Federal economists estimate that 2 million jobs go unfilled today as a result of skills, training and education gaps. The same is true in Pennsylvania. A report submitted last year by the Governor’s Manufacturing Advisory Council noted that the number of new workers entering the industry, coupled with the growth in manufacturing, has left a staggering gap of available skilled workers.
Simply put: Every decent-paying job today takes more skill and more education, but too many Americans are not ready.
Gone are the days when all that was required of a worker to succeed was to get a foot in the door and work hard. Today, while hard work is still important, postsecondary education is required and frequent retraining is necessary to stay current in one’s field. In fact, it is estimated that 1.5 million job vacancies in the country consist of jobs that require more than a high school diploma but less than a bachelor’s degree.
For 50 years, the state’s 14 community colleges have served this exact niche. As open access institutions, community colleges are the best avenue to education and training, and given the appropriate resources, our institutions can be the solution to Pennsylvania’s skills gap.
But community colleges are keenly aware that filling the skills gap is an on-going – and growing – challenge. State budget constraints have compounded this challenge and are restricting what the colleges are able to provide. Like a small-town fire department straining to contain a big-city blaze, community colleges are struggling to handle the huge job thrust on them.

* Data listing:
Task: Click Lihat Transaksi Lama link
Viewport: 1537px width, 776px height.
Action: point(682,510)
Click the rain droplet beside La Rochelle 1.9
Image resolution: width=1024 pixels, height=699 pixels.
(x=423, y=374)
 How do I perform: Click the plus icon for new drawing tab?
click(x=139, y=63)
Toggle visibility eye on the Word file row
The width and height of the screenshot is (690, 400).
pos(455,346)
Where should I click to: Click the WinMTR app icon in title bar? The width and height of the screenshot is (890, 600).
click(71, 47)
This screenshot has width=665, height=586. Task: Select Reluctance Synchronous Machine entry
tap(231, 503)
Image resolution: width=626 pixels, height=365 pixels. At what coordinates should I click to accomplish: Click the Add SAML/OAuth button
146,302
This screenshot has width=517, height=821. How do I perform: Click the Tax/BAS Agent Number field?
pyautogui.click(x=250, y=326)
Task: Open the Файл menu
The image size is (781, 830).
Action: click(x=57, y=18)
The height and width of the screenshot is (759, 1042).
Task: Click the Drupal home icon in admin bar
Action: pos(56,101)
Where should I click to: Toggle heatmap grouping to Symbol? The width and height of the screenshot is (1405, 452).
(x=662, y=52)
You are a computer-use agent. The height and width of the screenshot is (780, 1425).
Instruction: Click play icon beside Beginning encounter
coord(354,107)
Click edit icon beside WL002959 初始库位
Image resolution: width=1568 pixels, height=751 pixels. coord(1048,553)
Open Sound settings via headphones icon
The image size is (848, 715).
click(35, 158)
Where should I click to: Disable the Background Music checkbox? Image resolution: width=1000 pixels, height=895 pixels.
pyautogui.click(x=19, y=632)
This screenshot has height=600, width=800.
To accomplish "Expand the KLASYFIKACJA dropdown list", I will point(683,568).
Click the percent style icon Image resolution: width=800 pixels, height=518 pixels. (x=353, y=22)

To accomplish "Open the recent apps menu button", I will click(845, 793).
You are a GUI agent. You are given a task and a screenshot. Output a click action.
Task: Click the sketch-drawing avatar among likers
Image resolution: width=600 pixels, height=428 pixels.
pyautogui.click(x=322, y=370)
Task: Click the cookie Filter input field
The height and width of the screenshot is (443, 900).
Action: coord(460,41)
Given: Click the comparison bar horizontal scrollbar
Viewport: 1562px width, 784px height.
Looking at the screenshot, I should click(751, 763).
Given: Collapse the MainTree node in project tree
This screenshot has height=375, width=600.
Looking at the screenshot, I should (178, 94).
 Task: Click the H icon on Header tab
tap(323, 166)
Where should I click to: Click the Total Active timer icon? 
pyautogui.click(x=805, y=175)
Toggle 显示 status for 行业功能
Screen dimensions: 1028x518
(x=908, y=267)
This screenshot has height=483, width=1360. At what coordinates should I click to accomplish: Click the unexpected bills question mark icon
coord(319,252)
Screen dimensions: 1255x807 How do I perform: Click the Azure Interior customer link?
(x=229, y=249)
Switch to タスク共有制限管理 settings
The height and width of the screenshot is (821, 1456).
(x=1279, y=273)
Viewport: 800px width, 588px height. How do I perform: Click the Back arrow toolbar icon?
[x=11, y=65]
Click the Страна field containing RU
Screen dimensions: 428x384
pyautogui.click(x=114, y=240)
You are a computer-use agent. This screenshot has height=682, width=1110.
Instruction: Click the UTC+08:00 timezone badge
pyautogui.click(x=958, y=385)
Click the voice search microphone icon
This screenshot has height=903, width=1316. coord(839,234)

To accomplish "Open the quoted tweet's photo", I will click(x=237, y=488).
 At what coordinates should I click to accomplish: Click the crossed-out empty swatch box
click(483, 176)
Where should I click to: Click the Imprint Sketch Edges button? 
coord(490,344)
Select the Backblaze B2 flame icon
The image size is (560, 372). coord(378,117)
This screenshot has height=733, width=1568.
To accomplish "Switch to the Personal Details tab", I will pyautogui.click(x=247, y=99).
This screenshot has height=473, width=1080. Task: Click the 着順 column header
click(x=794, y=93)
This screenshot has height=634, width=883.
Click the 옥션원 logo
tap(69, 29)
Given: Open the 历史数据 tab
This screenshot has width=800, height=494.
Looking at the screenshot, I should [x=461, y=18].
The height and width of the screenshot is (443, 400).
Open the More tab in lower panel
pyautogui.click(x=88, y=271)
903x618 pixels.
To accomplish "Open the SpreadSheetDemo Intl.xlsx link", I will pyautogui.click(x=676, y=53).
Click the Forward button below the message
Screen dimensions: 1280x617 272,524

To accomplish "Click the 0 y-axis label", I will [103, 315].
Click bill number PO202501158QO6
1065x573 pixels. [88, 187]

* Written instruction:
Answer these about the text on Pennsylvania's skills gap:
1. How many jobs do federal economists estimate go unfilled today?
2. How many community colleges does the state have?
3. How many job vacancies in the country require more than a high school diploma but less than a bachelor's degree?
The items have no role in this work.

* Solution to this exercise:
1. 2 million.
2. 14.
3. An estimated 1.5 million.